Le 13 juin, François Braun, ministre de la Santé, accordait une interview au Parisien pour répondre au problème de pénuries de médicaments. L’une des pistes évoquées fut une densification des stocks. Jusqu’alors, les industries pharmaceutiques doivent prévoir deux mois de stocks pour les 6 000 médicaments à intérêt thérapeutique majeur. Pour ces médicaments qui ont fait l’objet d’une rupture de stock, ou présentant un risque de rupture, les stocks disponibles doivent être poussés à quatre mois. 422 médicaments remplissent ces critères pour l’Agence nationale de sécurité du médicament. Mi-juin, une nouvelle liste de 450 médicaments jugés « essentiels » a été publiée par le ministre, obligeant les industries à garantir des stocks pour au moins quatre mois. Mais cette liste est loin de faire l’unanimité. Présidente de la commission d’enquête sur la pénurie de médicament, Sonia de La Provôté (UC) déplore un « manque de clarté » sur la constitution de cette liste. La Société Française de Rhumatologie (SFR) s’interroge sur la pertinence du « qualificatif essentiel ». Un certain nombre de médicaments manquent pour la SFR. Une meilleure communication du gouvernement autour de la liste semble indispensable pour ces deux acteurs.

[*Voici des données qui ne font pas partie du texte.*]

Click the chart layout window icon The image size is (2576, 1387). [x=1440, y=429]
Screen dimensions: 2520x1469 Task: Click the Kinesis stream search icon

Une liste pour faire « une cartographie de la situation »
Le gouvernement, à partir de cette liste, veut engager « des travaux spécifiques » pour « mieux garantir » la disponibilité des médicaments. La liste a vocation à être actualisée en fonction de l’état du marché des médicaments. Pour Sonia de La Provôté, elle répond au besoin de « faire une cartographie de la situation » mais aussi de la « disponibilité ». La liste n’est pas là pour recenser les médicaments indispensables, mais elle « permet de recenser les médicaments critiques ». C’est-à-dire ceux sous tension, ou qui présentent un risque. De plus, elle permettra de détecter d’éventuels « monopoles qui créent la fragilisation du système actuel », ainsi qu’une absence de souveraineté pouvant être préjudiciable. En somme, la liste du gouvernement établit une photographie de l’industrie pharmaceutique à un instant donné. La sénatrice UC a pu constater que cette réflexion est partagée dans beaucoup d’autres pays.
Mais la méthode de travail pour aboutir à la constitution de la liste reste très opaque pour les professionnels. Sonia de La Provôté s’étonne que certaines instances n’aient pas été consultées : « La concertation n’a pas été suffisamment large ». Par exemple, la Haute autorité de santé n’a pas été intégrée à la boucle. Elle pointe « une absence de transparence ». Sachant que la liste n’est pas définitive, la présidente de la commission d’enquête explique qu’il « faut savoir mener de front le travail d’identification et de concentration ». Selon elle, le gouvernement a failli dans le travail de dialogue. « Pharmaciens, industriels, HAS », autant de professionnels du secteur avec lesquels le gouvernement doit travailler.
« C’est l’acte I » pour Sonia de La Provôté
« La liste devait sortir » pour la sénatrice. Elle juge que le ministre de la Santé a été précipité par un « calendrier » à respecter. Les professionnels ont aussi été pris de court. Surpris par sa publication, certains ont d’ailleurs déjà annoncé la constitution de groupes de travail pour présenter des améliorations. C’est notamment le cas de la SFR qui a annoncé un groupe de travail, regroupant le Syndicat national des médecins rhumatologues et le Conseil National Professionnel. Sonia de La Prévôté parle quant-à-elle d’un « premier jet », qui reste à « affiner ».
Cette liste constitue un point de départ, et est loin d’être aboutie. « On a un peu de chemin à parcourir avant de résoudre les problèmes de pénurie » juge-t-elle. « La liste sert à faire un diagnostic » mais la difficulté actuelle est qu’il n’y a pas d’état des lieux précis. Elle distingue aussi « le stock et la dispersion des stocks ». Dans sa forme originelle, la liste répond à un besoin d’évaluation des stocks. Mais un problème persiste. « Les pénuries sont évolutives » et en l’espace de quelques semaines, les risques de pénuries peuvent se déplacer d’un secteur pharmaceutique à un autre. La sénatrice prône ainsi « un état des lieux quasiment en état réel » pour être au plus proche possible des besoins du marché. Cependant, le gouvernement n’a pas communiqué sur « le rythme d’actualisation ». Pour Sonia de La Provôté, le travail est donc encore conséquent pour le gouvernement avant d’avoir une liste de « médicaments essentiels » qui puisse éviter les risques de pénurie. Sur ce sujet, la commission d’enquête du Sénat publiera son rapport le 4 juillet.